4. Capturing Traffic for Offline Analysis

If Wireshark isn’t available on the host that you want to analyze, you can capture traffic from the console/terminal. Then you can use Wireshark to display/analyze the captured traffic offline (instead of as live traffic).

4.1. Shared Memory and Packet Capture

By default, Connext enables the shared memory transport alongside UDP. When two DomainParticipants are on the same host, they will typically communicate over shared memory. Because shared memory traffic does not pass through a network interface, Wireshark, Tshark, and tcpdump cannot capture it. This means you may see discovery traffic (which uses multicast UDP) in your capture, but user data traffic may still be absent.
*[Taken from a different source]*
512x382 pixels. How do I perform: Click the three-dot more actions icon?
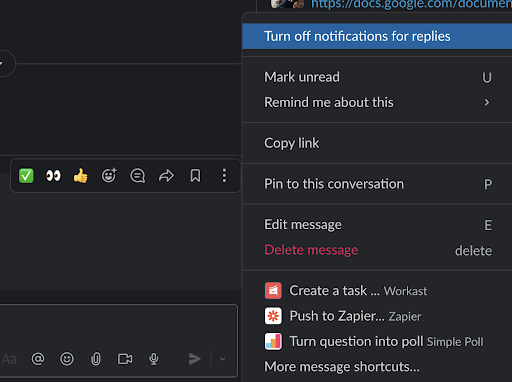coord(224,176)
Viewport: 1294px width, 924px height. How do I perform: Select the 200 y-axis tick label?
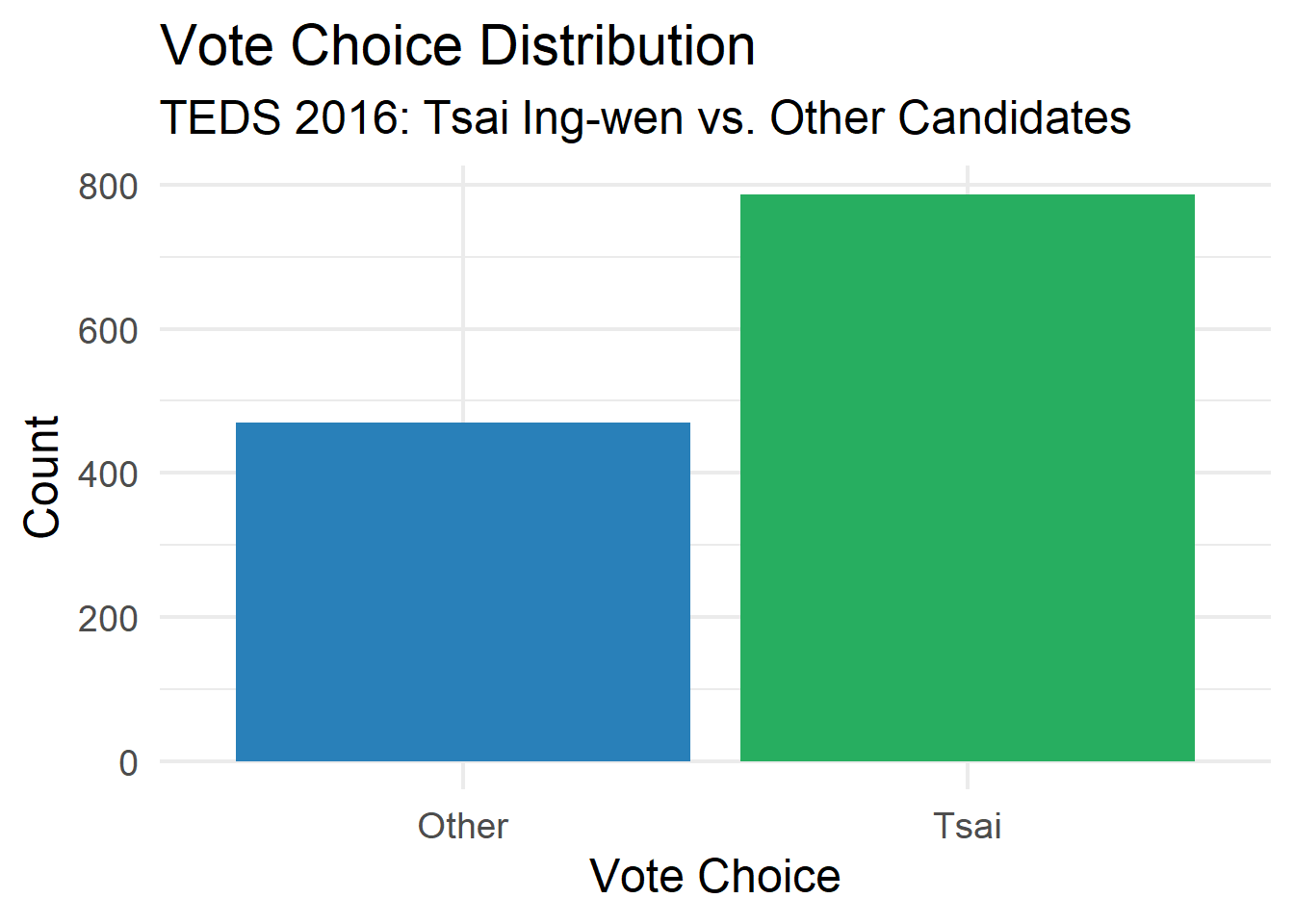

If you need to capture user data traffic with Wireshark or Tshark, you have two options:

Disable the shared memory transport so that all communication uses UDP, which is visible to packet capture tools. Add the following snippet to your QoS XML configuration:
```
<domain_participant_qos>
    <transport_builtin>
        <mask>UDPv4</mask>
    </transport_builtin>
</domain_participant_qos>
```
This code forces all traffic onto the UDPv4 transport. Remember to remove this setting when you are done debugging because shared memory provides significantly better performance for same-host communication.
Use the Connext Network Capture feature, which can capture shared memory traffic directly. See Using Connext Network Capture below.

4.2. Using tcpdump or Tshark

To capture traffic from the console/terminal, use tcpdump or Tshark. To learn about these tools, enter tcpdump --help or tshark --help.

Note

On some hosts, you may need administrator permissions to capture traffic. If you happen to need them and you don’t run as sudo/admin, you will not see any interfaces available to capture. Just close Wireshark and rerun it as sudo/admin.

4.3. Using Connext Network Capture

Connext features a built-in network capture tool, enabling you to record RTPS traffic directly from your DDS application without running external tools like Wireshark or tcpdump. When enabled, each DomainParticipant generates a pcap-based capture file that can be opened in Wireshark for analysis.

Network capture offers several advantages over traditional packet capture tools:

It can capture traffic on transports that are not visible to OS-level capture tools, such as shared memory.
It can include additional metadata, such as security-related information that is not present in a raw network capture.
It can exclude user data payload from the capture to reduce file size when only protocol-level analysis is needed.

However, network capture only records traffic exchanged by the DomainParticipants in your application. It does not capture other network traffic on the system’s interfaces. For full network-level capture, use Wireshark, Tshark, or tcpdump.

For complete documentation on enabling, configuring, and using the Connext network capture feature, including the API reference and shared memory capture considerations, see the Network Capture chapter in the RTI Connext Core Libraries User’s Manual.